MAILAND Den 18. Mai 1994 würde Pep Guardiola am liebsten aus seinem Gedächtnis streichen. An diesen schwarzen Tag wird der heutige Trainer von Champions-League-Sieger FC Barcelona an diesem Mittwoch (20.45 Uhr) aber wieder erinnert, wenn er mit seiner Mannschaft im Giuseppe-Meazza-Stadion zum Viertelfinal-Hinspiel in der Königsklasse des europäischen Fußballs beim AC Mailand antritt. Vor 18 Jahren hatten die „Rossoneri“ im Olympiastadion von Athen das damalige „Dream Team“ der Katalanen im Champions-League-Finale mit 4:0 gedemütigt – im Mittelfeld der Spanier spielte damals ein gewisser Josep Guardiola i Sala, Spitzname Pep.

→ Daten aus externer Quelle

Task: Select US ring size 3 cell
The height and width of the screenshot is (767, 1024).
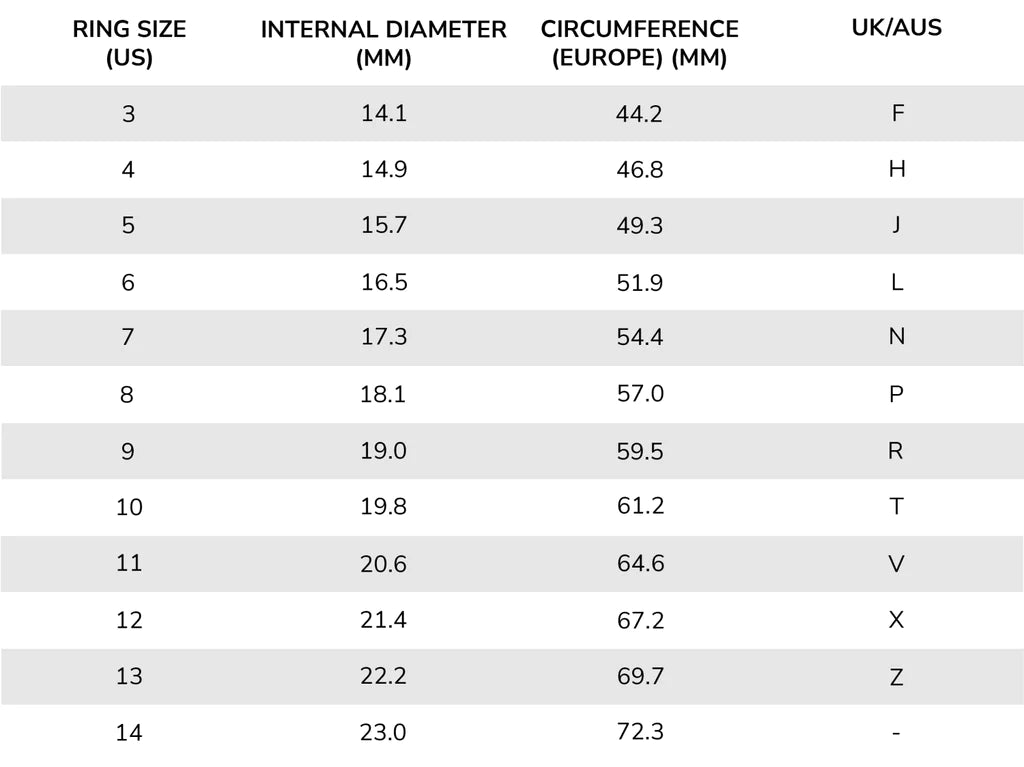Action: [128, 114]
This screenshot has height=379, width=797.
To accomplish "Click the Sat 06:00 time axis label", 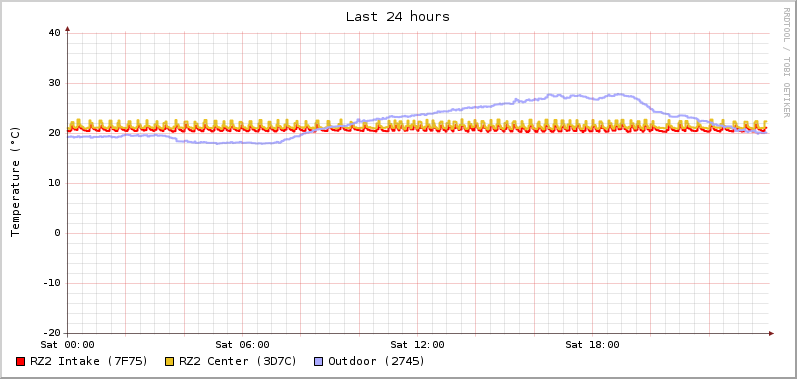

Kein Wunder, dass der heutige Erfolgscoach mit Barca dem 18-maligen italienischen Meister in der K.o.-Phase am liebsten aus dem Weg gegangen wäre. „Das ist einer der größten Clubs in Europa. Dass wir in der Gruppenphase gegen sie gut gespielt haben, bedeutet nicht, dass wir schon durch sind“, sagte Guardiola und zollte dem italienischen Tabellenführer reichlich Respekt, was auch den beiden Spielen im vergangenen Jahr geschuldet ist.

Zu Hause hatte sich der Titelverteidiger mit einem 2:2 begnügen müssen, im San Siro gelang dann ein 3:2-Coup, bei dem sich natürlich auch der dreimalige Weltfußballer Lionel Messi in die Torschützenliste eingetragen hatte.